Set Up Chrome for Screencasting with a Custom Profile

By Dave Ceddia

You know how Google Chrome remembers your every search, and every website you’ve visited in your entire life, and then reveals them to the world as you’re trying to record a screencast or do a live stream?

You get as far as the “loc” of localhost:3000 before Chrome is like “oh! did you mean locust mating season? you searched for that yesterday! no problem, i’ll autofill it for you.”

There’s a way to stop that for good!

Make History. Separate From Your Other History.

You can create an entirely separate profile just for screencasting and streaming, complete with its own history and autofill settings and everything.

A whole separate set of extensions, too! No more extensions cluttering the address bar (not even that puzzle piece that’s impossible to remove!) No more worrying about LastPass or 1Password trying to autofill passwords.

Best of all, the autocomplete bar will be empty as long as the history is empty. Just clear your history, and everything in the bar will vanish.

Since it’s a separate history from your own, you can erase it back to the beginning of time without losing your own actual history.

The Easy Way: Use the Guest Profile

The easiest way to do this is to switch to a Guest profile. Click the little profile icon to the right of the address bar, and choose Guest.

Choosing Guest from the Chrome Profile menu

That will pop up a new window that looks like this:

Guest profile is active

Now you’re in Guest mode, with its own separate history, and everything will be wiped out when you close this window.

If you’re picky like I am, though, you might be bothered by that big ol’ Guest icon taking up residence next to the address bar. Why can’t it be nice and small like the regular icon?

The best way to get rid of the Guest icon?
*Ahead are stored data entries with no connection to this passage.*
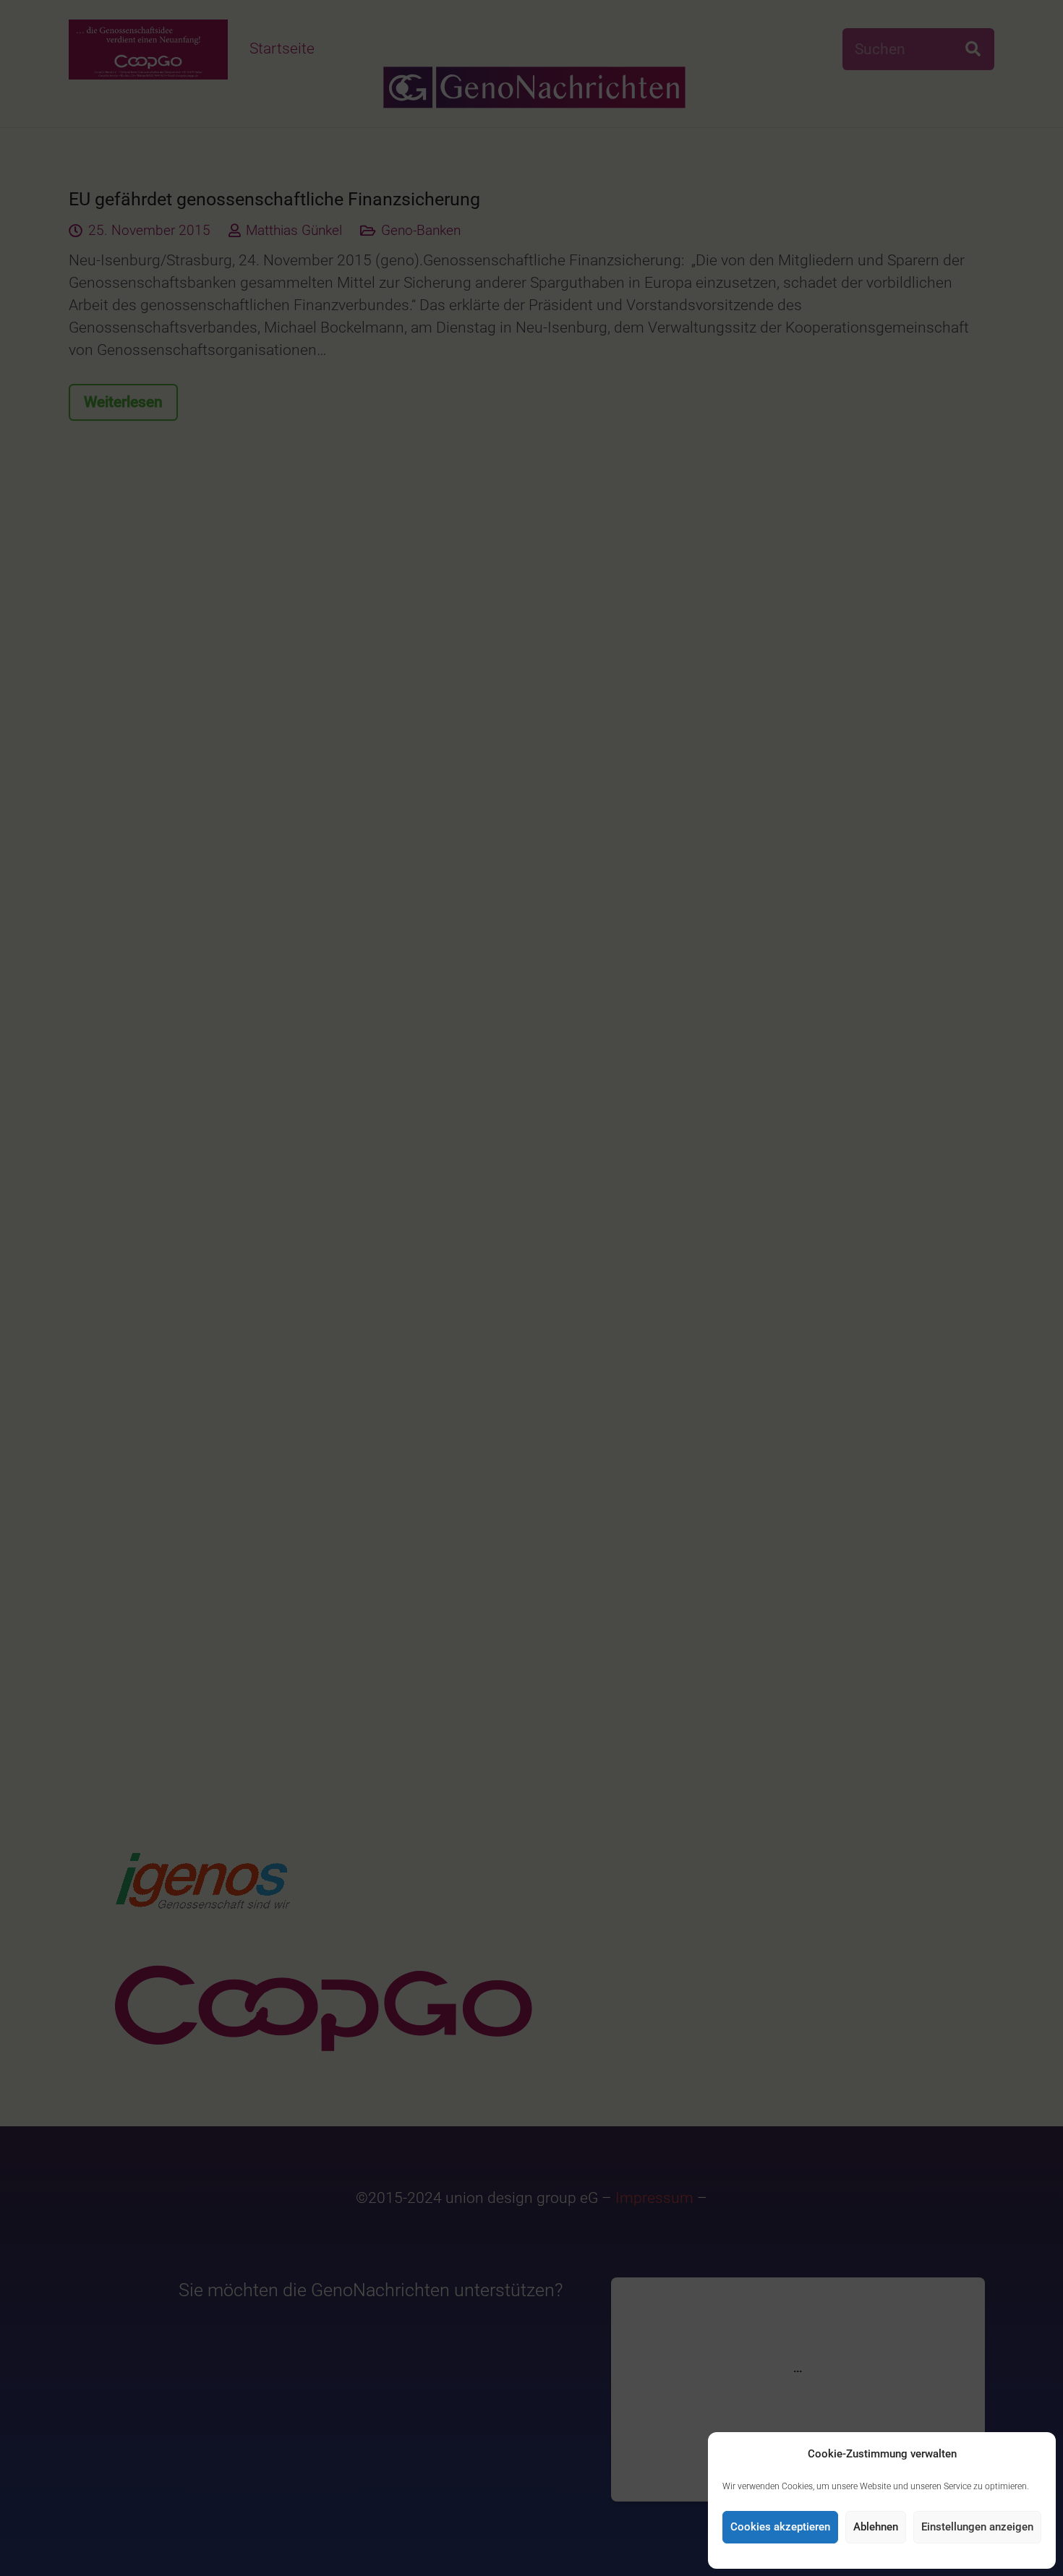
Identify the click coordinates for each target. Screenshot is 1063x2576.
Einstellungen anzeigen (977, 2526)
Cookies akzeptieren (780, 2526)
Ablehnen (875, 2526)
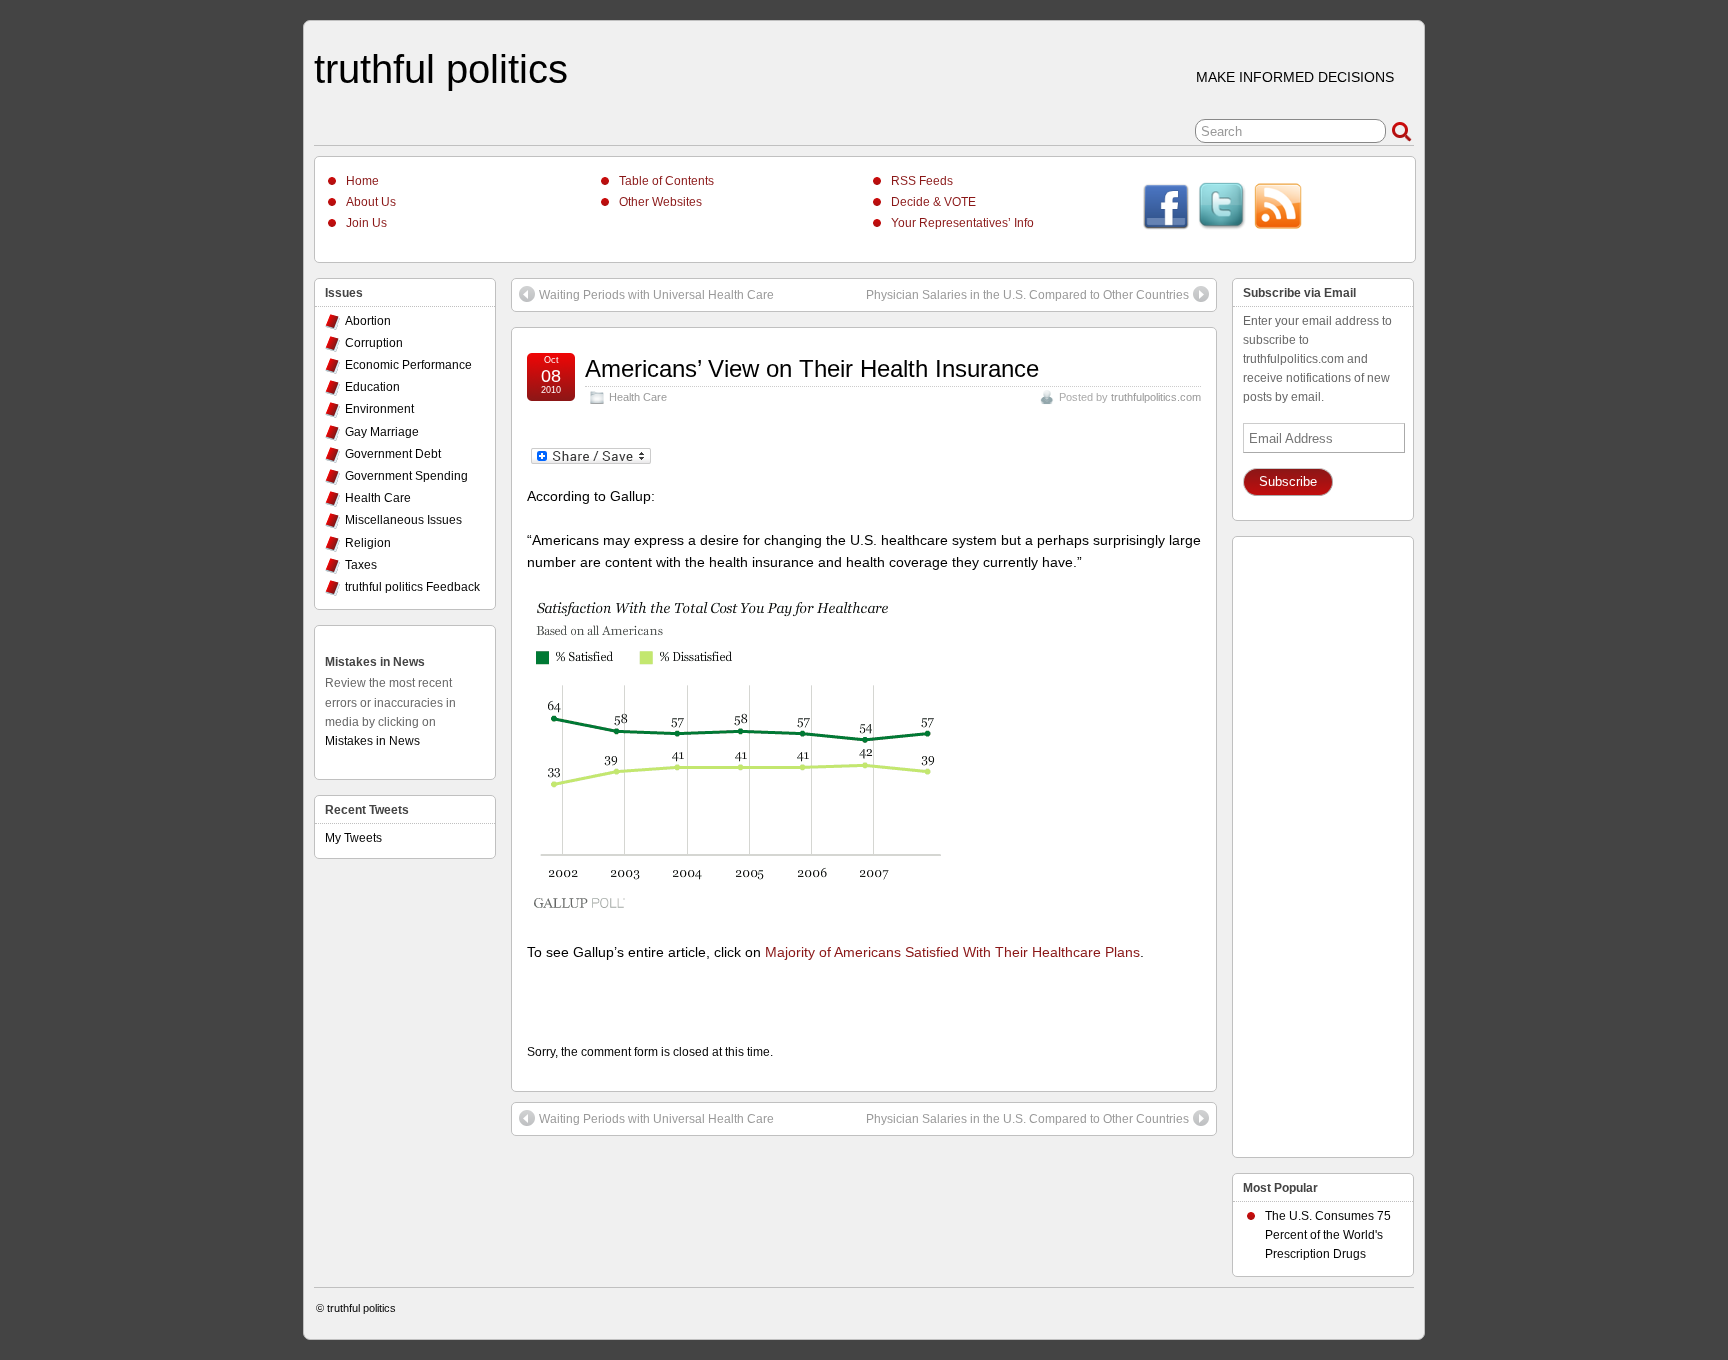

Don’t use Guest mode 😎

The Better Way: Create a New Chrome Profile

To create a new profile, click your profile icon to the right of the address bar, and click Add.

Choosing Guest from the Chrome Profile menu

That’ll pop up a window like this, where you can choose a name (I called mine “Screencaster”) and an avatar.

Ok, fine. Just one thing though…

I’d rather the icon be as minimal and undistracting as possible. I’d hide it entirely if I could! – Chrome won’t let me – but there’s another option.

We can use a custom Chrome profile picture by putting a file in the right place.

If you don’t care, and you actually love the avatars, and especially the cat, well that’s just awesome. Create your profile and you’re all done here! I hope this was helpful.

If you do care, and you really want to use your own custom avatar, keep reading.

Either way, do finish creating this profile. We’re all done with this screen.

Use a Custom Chrome Profile Picture

You’ve created the profile, now it’s time to override the avatar image with your own.

For Mac

If you’re on a Mac, open up this folder:

/Users/[username]/Library/Application Support/Google/Chrome

The Library folder is hidden on newer versions of macOS, but you can get to it by opening any Finder window and pressing Command-Shift-G or clicking the Go > Go to Folder... menu item, and typing this in.

Alternatively: open a Terminal, and run:

open "/Users/[username]/Library/Application Support/Google/Chrome"

For Windows

On Windows (7, 8.1, and 10), open this folder:

C:\Users\[username]\AppData\Local\Google\Chrome\User Data\Default

Drop an Image Into the Profile

Inside your Chrome user data directory, each profile gets its own folder. They’re named Profile N, where N is some number that auto-increments.

You might have a Profile 1, or Profile 2, or whatever. It’s probably 1 or 2 if this is the first one you’ve made.

Copy the image you want to use as your profile photo into that folder, and rename it to:

Google Profile Picture.png

I’m not sure what the rules are for the size here, but the default was a 192x192 pixel PNG, so that’s what I used.

If you want the nondescript, undistracting, boring plain old generic user icon like I did, feel free to download this one I made:

Generic profile picture

Drop that in there and you should be good to go!

You might need to restart Chrome to get it to notice the change.

One shot, maybe?

This image seems to be pretty “sticky”.

After I dropped in my Google Profile Picture.png and saw that it worked, I tried to change it by replacing the file… but the new file didn’t update my profile photo, even after a restart.

So… be forewarned. Try to get it right on the first try ;) There’s probably a cache you can clear but I don’t know how to do it. Worst case, you can delete the profile and make a new one.